第4章 統計・推定・検定 / 推定・検定
誤答除外の観点から次のケースを検討する。帰無仮説のもとで、観測値以上に極端な結果が出る確率を報告した。この値はどれか 他の候補が条件を満たさないことも確認して選べ。
誤答候補を役割ごとに除外すると「帰無仮説のもとで観測結果以上に極端な結果が得られる確率」だけが条件を満たす。正解は「帰無仮説のもとで観測結果以上に極端な結果が得られる確率」である。p値は、帰無仮説が正しいと仮定したうえで、今回の観測結果と同じかそれ以上に極端な結果がどの程度起こり得るかを表す確率であり、確率が指し示す対象は観測結果側の極端さである。「帰無仮説が正しい確率」と「対立仮説が正しい確率」は、いずれも仮説そのものの真偽に確率を割り当てる主張であり、p値が観測結果側の確率を表すという定義とは対象が異なる点で誤りである。「信頼区間」は点推定に幅を持たせた区間推定の結果であり、確率の値そのものを示すp値とは示す情報の形が異なる。
第4章 統計・推定・検定 / 推定・検定
誤答除外の観点から次のケースを検討する。効果がないのに、検定結果から効果があると誤って結論づけた。この誤りはどれか 他の候補が条件を満たさないことも確認して選べ。
誤答候補を役割ごとに除外すると「第1種の過誤」だけが条件を満たす。正解は「第1種の過誤」である。第1種の過誤は、本当は正しい帰無仮説を誤って棄却してしまう誤りを指す。これに対して第2種の過誤は、誤っている帰無仮説を棄却できずに受け入れてしまう誤りであり、設問が問う向きとは逆である。
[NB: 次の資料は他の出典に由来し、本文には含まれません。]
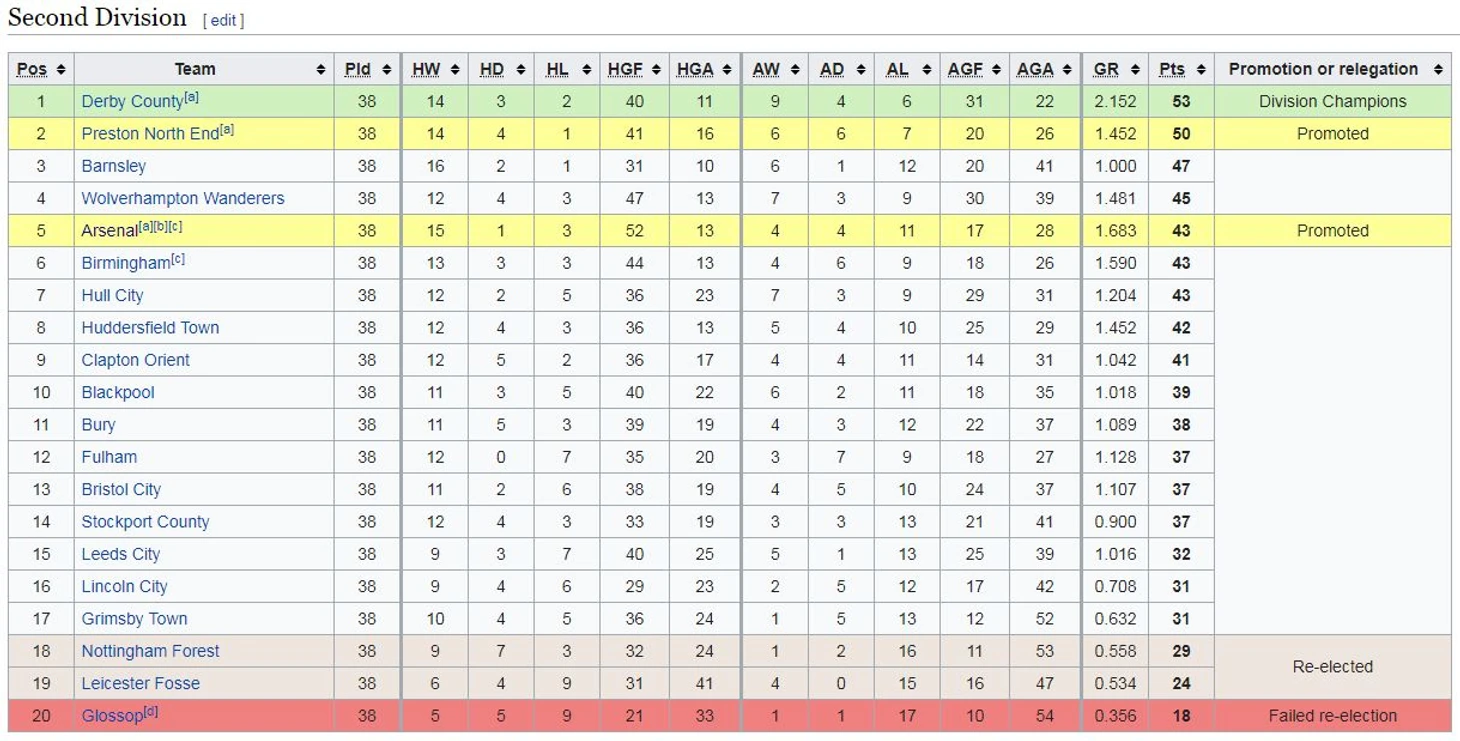Open Derby County team page
The width and height of the screenshot is (1460, 741).
point(132,102)
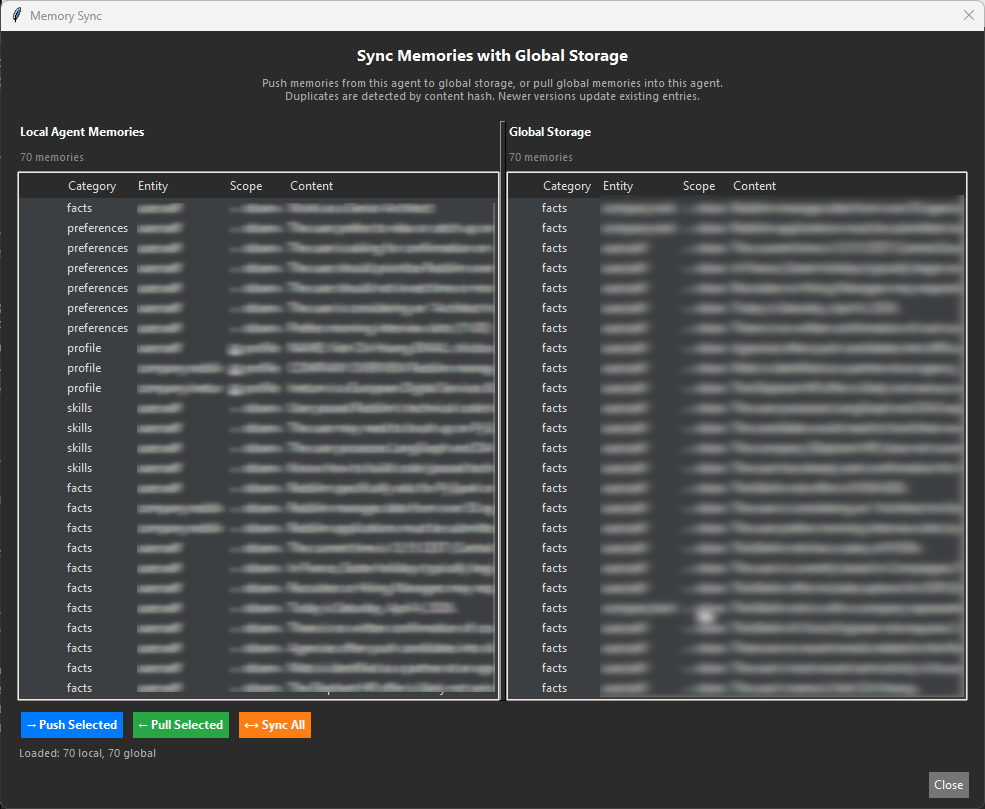The height and width of the screenshot is (809, 985).
Task: Sort Local Agent Memories by Entity header
Action: tap(152, 185)
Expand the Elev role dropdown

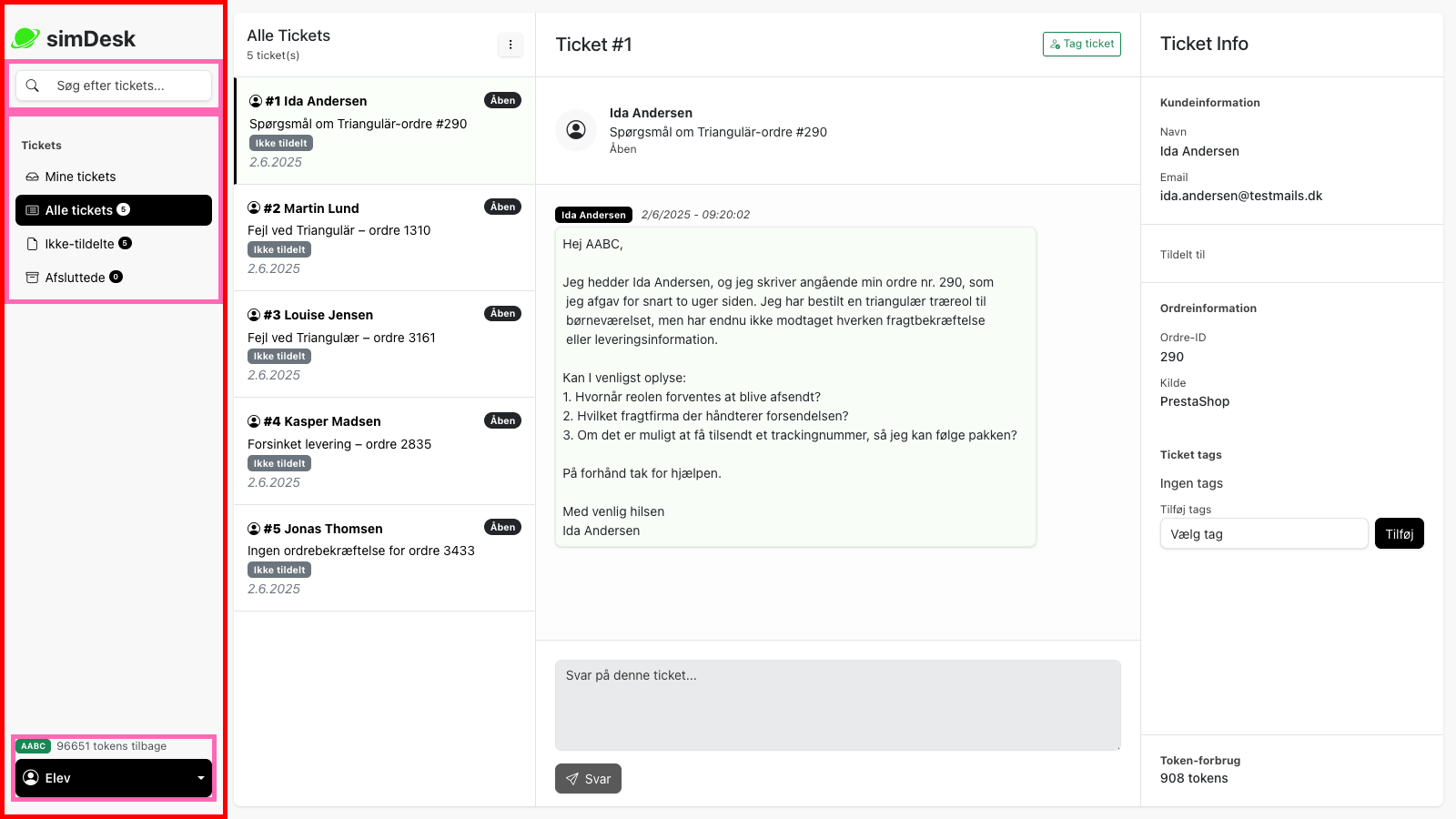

「標本誤差」は標本を抽出する際に偶然生じるばらつきであり、「サンプリングバイアス」は抽出方法が偏ることで生じる系統的な誤差であって、いずれも帰無仮説を棄却するかどうかという検定の判断の誤りを指す語ではない。検定では、正しい帰無仮説を棄却する誤りと誤った帰無仮説を棄却できない誤りのどちらを避けたいかを意識して、有意水準の設定を考える。
同じ章で確認したい用語
到達チェック
- 片側検定を一文で説明できる
- 同じ章の似た用語と違いを説明できる
- 問題文の具体例から、片側検定に関係する論点を拾える
- 関連問題を解き、誤答した選択肢の理由を確認できる
執筆: ミナト編集部(運営者情報を見る)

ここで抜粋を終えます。